• _INFORMATION SUPPLIED_:

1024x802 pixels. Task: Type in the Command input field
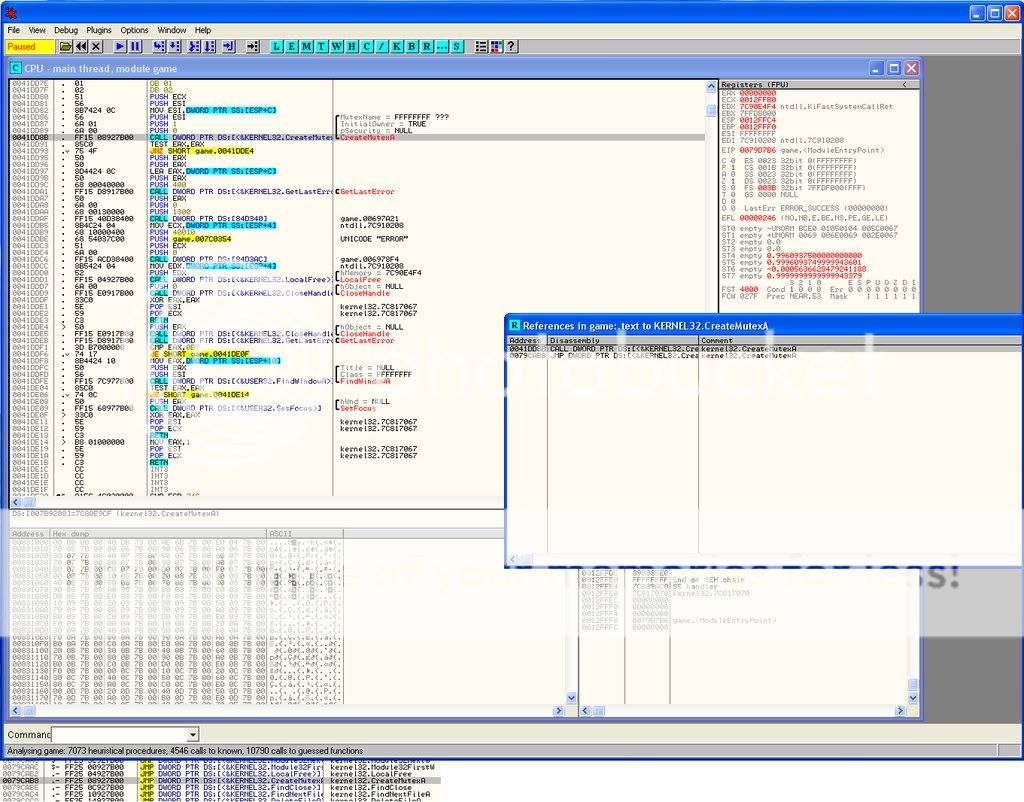(118, 734)
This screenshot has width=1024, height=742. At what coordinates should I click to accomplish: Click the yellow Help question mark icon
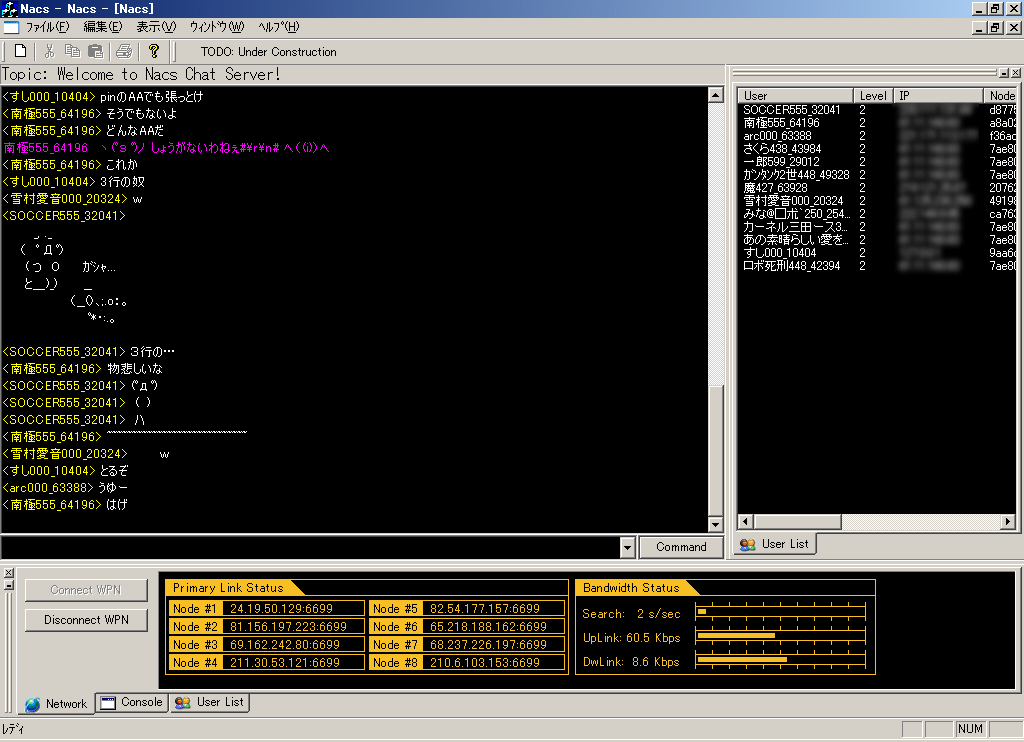click(x=153, y=51)
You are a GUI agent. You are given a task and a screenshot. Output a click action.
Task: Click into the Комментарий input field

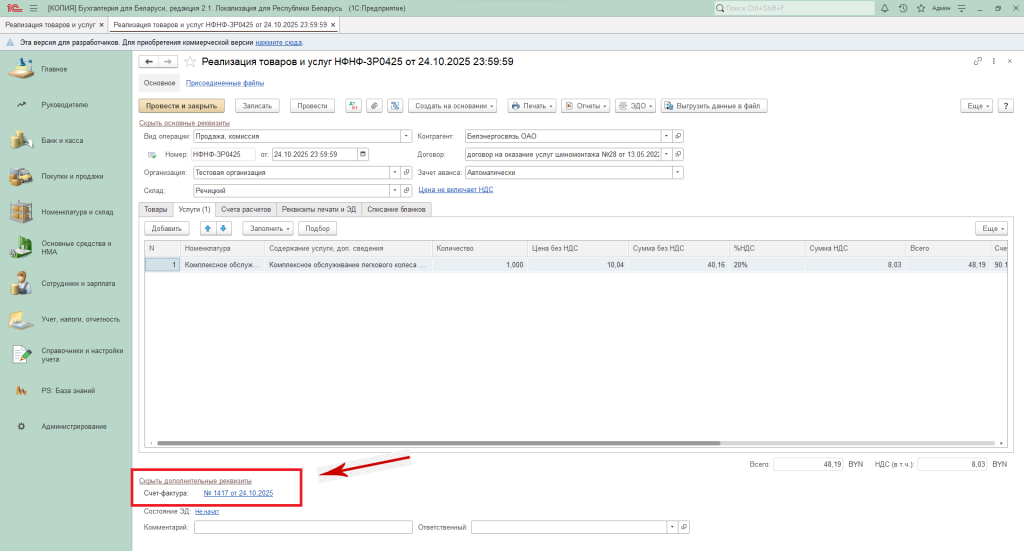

• _WORK ITEM_: Write the records out exactly once more, leaving off the pictures.

• _SOLUTION TO THIS TASK_:
1024x802 pixels. Task: Type in the Command input field
(118, 734)
This screenshot has width=1024, height=742. At what coordinates should I click to accomplish: Click the yellow Help question mark icon
click(x=153, y=51)
You are a GUI agent. You are given a task and a screenshot. Output a click action.
Task: Click into the Комментарий input field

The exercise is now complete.